Ticari üretim için amaç; üreticinin gelirini yükselterek, üretimi karlı hale dönüştürmektir. Bunu sağlamanın yolu da, ürün maliyetini düşürmek veya ürünün yüksek fiyattan pazarlanmasını sağlamaktır. Üretimi karlı hale getirmek her iki şekilde de mümkün olmaktadır. Patates üretiminde maliyeti düşürmenin iki yolu vardır. Bunlar; üretim girdilerini destekleyerek, ürün maliyetini düşürmek veya birim alandan elde edilen verimi arttırmaktır (Arıoğlu ve ark., 2006). Besin ortamlarında katılaştırıcı olarak agar’ın yerine jöle, karbon kaynağı olarak sakkaroz’un yerine şeker, MS ortamının yerine ½ MS kullanarak üretim girdileri desteklenmesi amaçlanmıştır. Yapılan
araştırma sonucu ½ MS, jöle, şeker içeren ortamlarda da sürgün ve köklenme rejenerasyonu, yumru oluşumu gerçekleşmiştir. Çizelge 5.1’e bakıldığında maliyet açısından MS+Jöle+Sakkaroz, MS+Jöle+Şeker, ½ MS+Jöle+Sakkaroz, ½ MS+Jöle+Şeker ortamları mini yumru üretimi için önerilmektedir. Tüm parametreler incelendiğinde yumru üretimi için en uygun ortamın MS+Jöle+Şeker olduğu görülmektedir.
Ayrıca patates üretiminde maliyeti düşürmenin ikinci yolu birim alandan elde edilen verimi arttırmaktır. Birim alanda elde edilen verimi arttırmak; uygun çeşit ve kaliteli tohumluk kullanmak, ekim nöbeti uygulamak, yeterince ve uygun koşullarda gübre ve ilaç kullanmak, yetiştirme tekniklerini eksiksiz ve zamanında uygulamak gibi yetiştiricilik konularda bilimsel esaslara uymakla sağlanabilir.
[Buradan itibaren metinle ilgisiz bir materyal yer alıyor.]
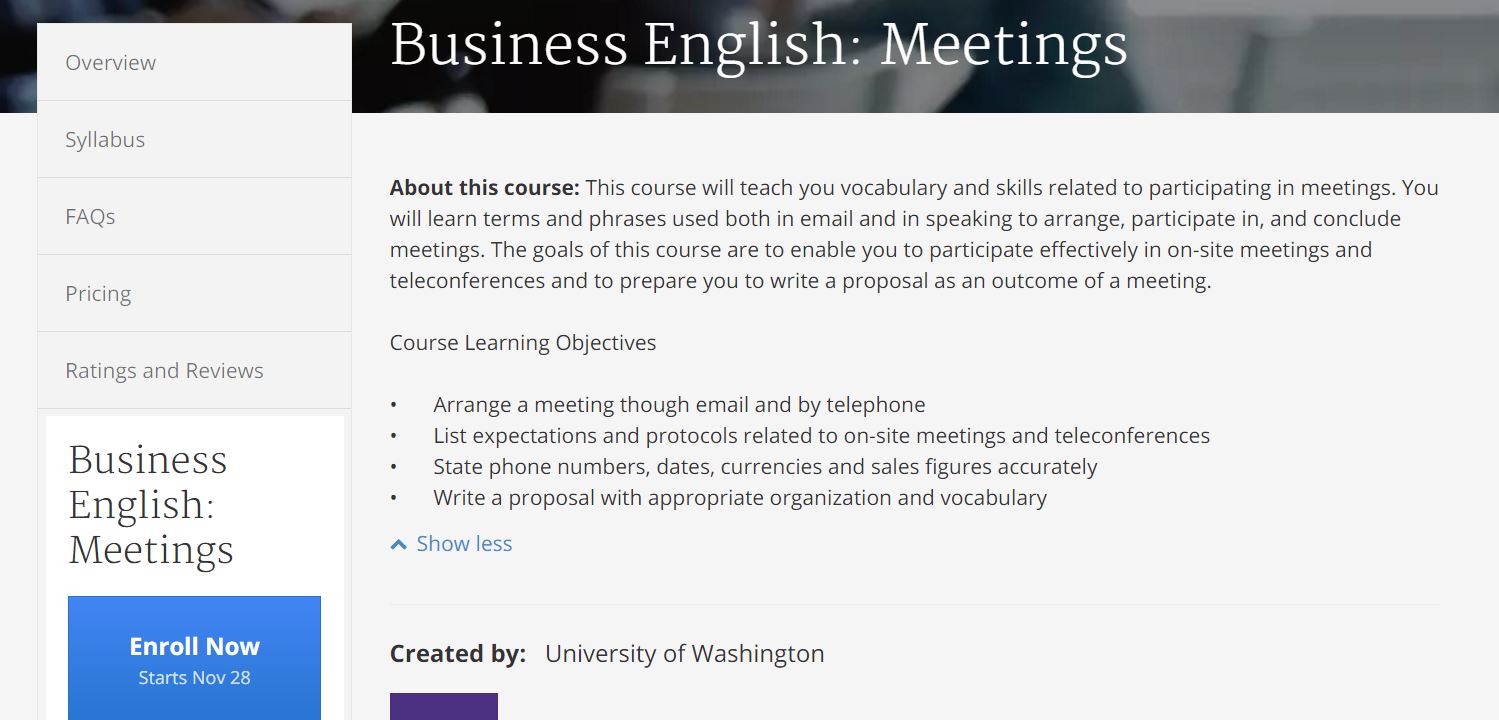This screenshot has height=720, width=1499.
Task: Go to the FAQs tab
Action: pos(90,216)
Patates tarımında en önemli faktörlerin başında kaliteli (hastalıksız) tohumluk kullanımı gelmektedir (Arıoğlu ve ark., 2006). Bilindiği üzere patates bitkisi çabuk hastalanabilen ve hastalık taşıyabilen bir bitkidir. Bundan dolayı tohumluktan bulaşacak hastalıkları kontrol altında tutabilmek için hastalıktan ari tohumluk üretmek veya çoğaltmak gerekmektedir. Bunu da en sağlıklı ve seri bir şekilde doku kültürü yöntemiyle yapılabilinmektedir. İn
vitro şartlarda tohumluk patates üretmek, şimdiye kadar kullanılan masraflı geleneksel
yöntemler için alternatif yöntem olarak önerilmektedir (Novak ve ark., 1980). Ayrıca, patates verimini ve üretimini artırmak veya en azından aynı seviyede tutabilmek için, her üç yılda bir tohumluğun değiştirilmesi ve virüsten ari tohumluk kullanılması gerekmektedir (Karadoğan ve Altındal, 2006).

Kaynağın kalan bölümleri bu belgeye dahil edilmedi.